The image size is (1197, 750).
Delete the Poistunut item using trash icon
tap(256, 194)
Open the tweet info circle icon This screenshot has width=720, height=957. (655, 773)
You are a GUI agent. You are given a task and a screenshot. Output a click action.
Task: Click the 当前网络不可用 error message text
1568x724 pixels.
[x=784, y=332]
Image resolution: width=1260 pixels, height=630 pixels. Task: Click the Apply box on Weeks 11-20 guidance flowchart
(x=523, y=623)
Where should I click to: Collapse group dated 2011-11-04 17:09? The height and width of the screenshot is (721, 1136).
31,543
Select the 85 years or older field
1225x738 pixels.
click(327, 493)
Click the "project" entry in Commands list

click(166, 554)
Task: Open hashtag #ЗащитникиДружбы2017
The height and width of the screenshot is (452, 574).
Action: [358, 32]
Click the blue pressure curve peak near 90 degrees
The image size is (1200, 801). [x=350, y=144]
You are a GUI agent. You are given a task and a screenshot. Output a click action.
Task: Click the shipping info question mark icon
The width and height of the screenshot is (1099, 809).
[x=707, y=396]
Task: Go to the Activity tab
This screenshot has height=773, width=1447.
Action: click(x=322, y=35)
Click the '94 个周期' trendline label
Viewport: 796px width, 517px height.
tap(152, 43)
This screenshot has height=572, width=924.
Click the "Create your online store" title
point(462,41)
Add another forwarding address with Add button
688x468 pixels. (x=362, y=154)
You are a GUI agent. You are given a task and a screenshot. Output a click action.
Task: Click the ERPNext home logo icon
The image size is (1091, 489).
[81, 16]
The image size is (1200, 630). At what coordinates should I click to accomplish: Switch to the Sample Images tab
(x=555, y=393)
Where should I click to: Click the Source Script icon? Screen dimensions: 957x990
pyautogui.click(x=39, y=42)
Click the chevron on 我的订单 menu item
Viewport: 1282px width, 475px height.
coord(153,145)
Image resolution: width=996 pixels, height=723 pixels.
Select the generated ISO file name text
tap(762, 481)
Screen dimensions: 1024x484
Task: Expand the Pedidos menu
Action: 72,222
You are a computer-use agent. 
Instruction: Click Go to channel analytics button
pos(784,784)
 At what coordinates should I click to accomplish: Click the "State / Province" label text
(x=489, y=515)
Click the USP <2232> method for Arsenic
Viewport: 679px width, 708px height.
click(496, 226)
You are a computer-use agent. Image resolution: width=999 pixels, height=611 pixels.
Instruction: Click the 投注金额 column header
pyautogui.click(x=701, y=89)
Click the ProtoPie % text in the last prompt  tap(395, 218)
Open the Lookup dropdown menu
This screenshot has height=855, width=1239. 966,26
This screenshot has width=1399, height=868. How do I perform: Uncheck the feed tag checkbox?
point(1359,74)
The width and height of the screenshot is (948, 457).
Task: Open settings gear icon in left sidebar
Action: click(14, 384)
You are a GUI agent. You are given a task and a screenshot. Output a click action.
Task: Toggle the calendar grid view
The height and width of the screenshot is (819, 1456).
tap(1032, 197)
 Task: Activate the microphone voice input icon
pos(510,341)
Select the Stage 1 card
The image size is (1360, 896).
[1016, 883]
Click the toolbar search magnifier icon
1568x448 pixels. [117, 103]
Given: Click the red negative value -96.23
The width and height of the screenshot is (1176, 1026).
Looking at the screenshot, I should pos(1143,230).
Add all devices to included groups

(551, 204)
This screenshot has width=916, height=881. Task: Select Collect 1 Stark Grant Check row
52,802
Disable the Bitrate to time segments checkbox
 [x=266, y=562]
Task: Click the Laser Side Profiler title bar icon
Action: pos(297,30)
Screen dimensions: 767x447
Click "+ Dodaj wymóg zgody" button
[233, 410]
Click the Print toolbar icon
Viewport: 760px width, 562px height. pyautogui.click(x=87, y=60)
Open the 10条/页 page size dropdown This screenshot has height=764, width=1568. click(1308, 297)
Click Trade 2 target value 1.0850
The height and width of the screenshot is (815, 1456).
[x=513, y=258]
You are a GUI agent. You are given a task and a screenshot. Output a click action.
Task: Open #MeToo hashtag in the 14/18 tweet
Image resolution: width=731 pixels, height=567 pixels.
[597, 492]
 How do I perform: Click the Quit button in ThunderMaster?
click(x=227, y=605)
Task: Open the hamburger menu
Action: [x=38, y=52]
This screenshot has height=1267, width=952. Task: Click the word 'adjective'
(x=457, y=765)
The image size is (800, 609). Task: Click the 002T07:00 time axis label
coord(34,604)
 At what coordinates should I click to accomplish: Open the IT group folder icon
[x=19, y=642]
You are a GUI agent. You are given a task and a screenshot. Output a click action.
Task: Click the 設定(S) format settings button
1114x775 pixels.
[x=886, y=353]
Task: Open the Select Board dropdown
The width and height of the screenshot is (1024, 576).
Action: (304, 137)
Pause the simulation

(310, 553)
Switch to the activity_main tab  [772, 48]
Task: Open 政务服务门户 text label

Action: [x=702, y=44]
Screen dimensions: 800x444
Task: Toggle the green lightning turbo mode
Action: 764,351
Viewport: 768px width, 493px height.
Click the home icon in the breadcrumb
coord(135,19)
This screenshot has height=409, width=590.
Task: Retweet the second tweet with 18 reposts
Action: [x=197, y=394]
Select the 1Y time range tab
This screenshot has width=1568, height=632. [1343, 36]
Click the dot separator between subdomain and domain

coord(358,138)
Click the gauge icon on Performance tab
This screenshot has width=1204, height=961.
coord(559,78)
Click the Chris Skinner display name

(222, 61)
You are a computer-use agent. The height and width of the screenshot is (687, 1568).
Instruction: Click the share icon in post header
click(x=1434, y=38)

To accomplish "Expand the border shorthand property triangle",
____
WORK REQUEST:
Only the lines containing "info" are needed; copy each of them from the data.

RESPONSE TO THE EXERCISE:
Open the tweet info circle icon This screenshot has width=720, height=957. (655, 773)
Task: Click the shipping info question mark icon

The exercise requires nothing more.